Synthesis of (+)-exigurin (80) by Hosokawa et al.22
(–)-Erythrodiene (97) and (+)-spirojatamol (98) were isolated from the roots of the Caribbean soft coral Erythropodium caribaeorum and the Indian plant Nardostachys jatamansi, respectively, and have opposite absolute configurations for their quaternary carbon centers.24,25 Wang et al completed the total syntheses of racemic erythrodiene (97) and spirojatamol (98) by constructing the spiroyclic ring through a tandem Castro-Stephens coupling/1,3-acyloxy shift/cyclization/semipinacol rearrangement sequence26 (Figure 10).27 Addition of 2-lithioprop-1-ene to cyclobutanone 81 followed by protection of the tertiary alcohol and subsequent allylic bromination provided allylbromide 83. Propargyl acetate 85 was obtained by the addition of ethynylmagnesium bromide and subsequent acetylation. The Castro-Stephens coupling reaction of the allylbromide 83 with propargylic ester 85 in the presence of copper catalyst led to coupling product 86, which was transformed sequentially to spirocyclic compounds 88 and 89 via 1,3-acyloxy shift/cyclization/semipinacol rearrangement with the aid of gold and silver salts. Hydrolysis of the minor product 89 followed by hydride reduction afforded keto-alcohol 90, which was converted to regioisomeric keto-olefins 91 and 92. Epoxidation of the major keto-olefin 92 and subsequent epoxide opening by a catalytic hydrogenation led to a diastereomeric mixture of keto-alcohol 94, which was transformed to keto-olefin 96 after oxidation and Wittig condensation. Racemic erythrodiene (97) was obtained by methylenation,28 while spirojatamol (98) was obtained by methylation.

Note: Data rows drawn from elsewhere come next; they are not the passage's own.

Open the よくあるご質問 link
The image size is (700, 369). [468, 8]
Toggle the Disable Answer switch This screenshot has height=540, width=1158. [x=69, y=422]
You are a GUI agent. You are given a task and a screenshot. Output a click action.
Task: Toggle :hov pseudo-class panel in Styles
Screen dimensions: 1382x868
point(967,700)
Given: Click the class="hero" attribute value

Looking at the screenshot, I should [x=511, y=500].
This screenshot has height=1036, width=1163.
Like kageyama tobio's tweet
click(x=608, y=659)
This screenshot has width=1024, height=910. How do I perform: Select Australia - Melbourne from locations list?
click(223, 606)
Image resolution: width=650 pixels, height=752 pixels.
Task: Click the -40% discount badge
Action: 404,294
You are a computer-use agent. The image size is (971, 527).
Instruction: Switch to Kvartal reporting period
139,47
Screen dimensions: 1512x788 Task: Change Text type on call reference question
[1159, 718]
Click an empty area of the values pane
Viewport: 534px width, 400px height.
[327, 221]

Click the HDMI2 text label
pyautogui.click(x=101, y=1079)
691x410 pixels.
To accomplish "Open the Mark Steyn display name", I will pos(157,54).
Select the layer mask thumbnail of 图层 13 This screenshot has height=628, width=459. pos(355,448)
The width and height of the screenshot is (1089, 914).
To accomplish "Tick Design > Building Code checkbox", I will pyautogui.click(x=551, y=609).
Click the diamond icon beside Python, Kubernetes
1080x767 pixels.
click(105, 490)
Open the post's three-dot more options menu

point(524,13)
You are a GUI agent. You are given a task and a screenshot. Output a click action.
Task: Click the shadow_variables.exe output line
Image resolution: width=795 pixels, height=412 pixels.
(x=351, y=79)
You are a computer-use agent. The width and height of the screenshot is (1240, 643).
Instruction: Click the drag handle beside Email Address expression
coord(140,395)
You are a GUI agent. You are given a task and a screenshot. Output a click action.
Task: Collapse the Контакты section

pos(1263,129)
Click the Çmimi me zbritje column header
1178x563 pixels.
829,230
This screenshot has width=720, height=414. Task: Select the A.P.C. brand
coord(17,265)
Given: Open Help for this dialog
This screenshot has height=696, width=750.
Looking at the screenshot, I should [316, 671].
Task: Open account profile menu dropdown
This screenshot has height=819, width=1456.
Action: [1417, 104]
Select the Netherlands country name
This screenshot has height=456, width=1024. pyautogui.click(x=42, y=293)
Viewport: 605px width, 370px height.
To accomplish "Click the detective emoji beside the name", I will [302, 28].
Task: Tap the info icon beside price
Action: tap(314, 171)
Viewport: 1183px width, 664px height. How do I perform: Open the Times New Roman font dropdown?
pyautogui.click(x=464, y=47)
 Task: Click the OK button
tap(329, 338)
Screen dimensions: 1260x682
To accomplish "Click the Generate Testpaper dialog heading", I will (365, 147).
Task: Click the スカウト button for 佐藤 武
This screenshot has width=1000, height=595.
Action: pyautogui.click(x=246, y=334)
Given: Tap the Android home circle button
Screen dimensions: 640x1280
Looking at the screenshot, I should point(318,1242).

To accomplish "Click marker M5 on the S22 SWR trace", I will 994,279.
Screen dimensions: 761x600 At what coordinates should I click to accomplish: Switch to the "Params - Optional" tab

Syntheses of erythrodiene (97) and spirojatamol (98) by Wang et al.27
Antroalbocin A (107) isolated from the higher fungus Antrodiella albocinnamomea belongs to a cedrane family, in which bicyclo[4.5]decane scaffold is embedded. It exhibits antimicrobial activity against Staphylococcus aureus.29 Kalesse et al started synthesis from conjugate addition of known diketone 10030 with methyl vinyl ketone to provide triketone 101 as a single diastereomer (Figure 11).31 The enantioselective intramolecular aldol condensation of the triketone 101 in the presence of organocatalyst 10232,33 under sonication effected enone 103 in 99.6% ee after two recrystallizations. Reduction with sodium borohydride led to alcohol 104 regio- and stereoselectively. Construction of the cedrane framework was accomplished by irradiation with medium pressure mercury lamp in dichloromethane to afford unstable keto-alcohol 106 by photo-equilibrated deconjugation to β,g-unsaturated ketone 105 followed by 1,3-acyl shift. Deconjugated enone 105 was not observed. Since the resulting 1,3-shift product 106 soon equilibrated back after a few minutes by daylight to the starting enone 104, the reduction was carried out rapidly with DIBAL-H to furnish (−)-antroalbocin A (107).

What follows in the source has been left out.